Ricardo Vieira

PhD, Novo Nordisk Scientist

Title: Young glial progenitor cells competitively replace aged and diseased human glia in the adult chimeric mouse brain

Abstract: Glial dysfunction is a causal contributor to a broad variety of neurological conditions. In such conditions, the replacement of diseased glia by healthy human glial progenitor cells (hGPCs) might provide real therapeutic benefit, given their ability to disperse and colonize their hosts while giving rise to new astrocytes and oligodendrocytes. Yet, while hGPCs can outcompete and replace their mouse counterparts in a variety of experimental therapeutic models, it has remained unclear if allografted hGPCs can replace other human cells, diseased or otherwise. 

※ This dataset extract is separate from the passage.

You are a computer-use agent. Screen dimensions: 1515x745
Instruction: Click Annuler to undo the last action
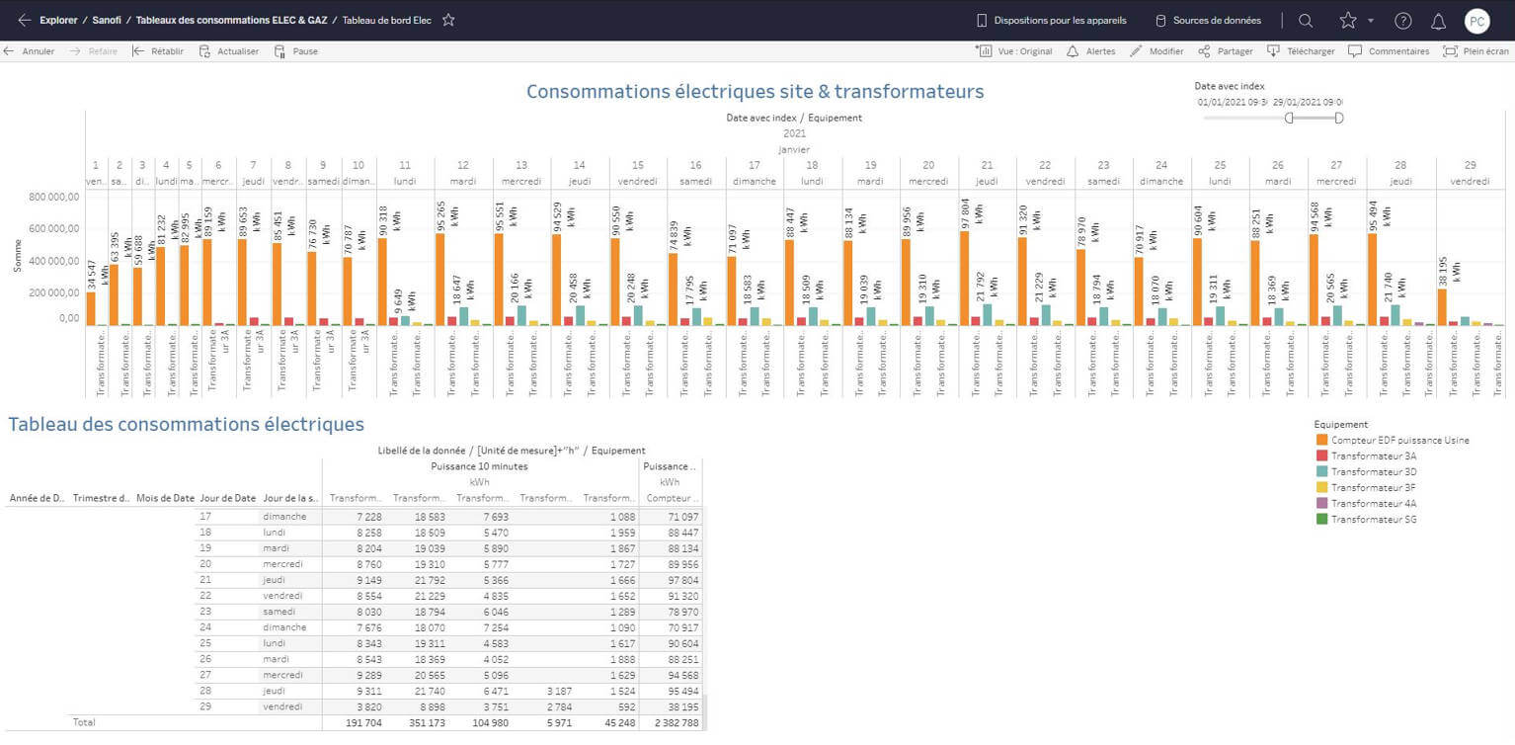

To assess whether implanted healthy human glia can replace their diseased counterparts in vivo, we engrafted WT hGPCs produced from human embryonic stem cells into the striata of adult mice that had been neonatally chimerized with mutant Huntingtin-expressing hGPCs. The WT hGPCs outcompeted and ultimately eliminated their Huntington’s disease (HD) counterparts, repopulating the host striata with healthy glia. Single-cell RNA sequencing revealed that WT hGPCs acquired a dominant competitor phenotype upon interaction with the host HD glia. WT hGPCs also outcompeted older resident isogenic WT cells that had been transplanted neonatally, suggesting that competitive success depended primarily on the relative ages of competing populations. These data suggest that aged and diseased human glia may be broadly replaced in adult brain via the implantation of younger healthy hGPCs.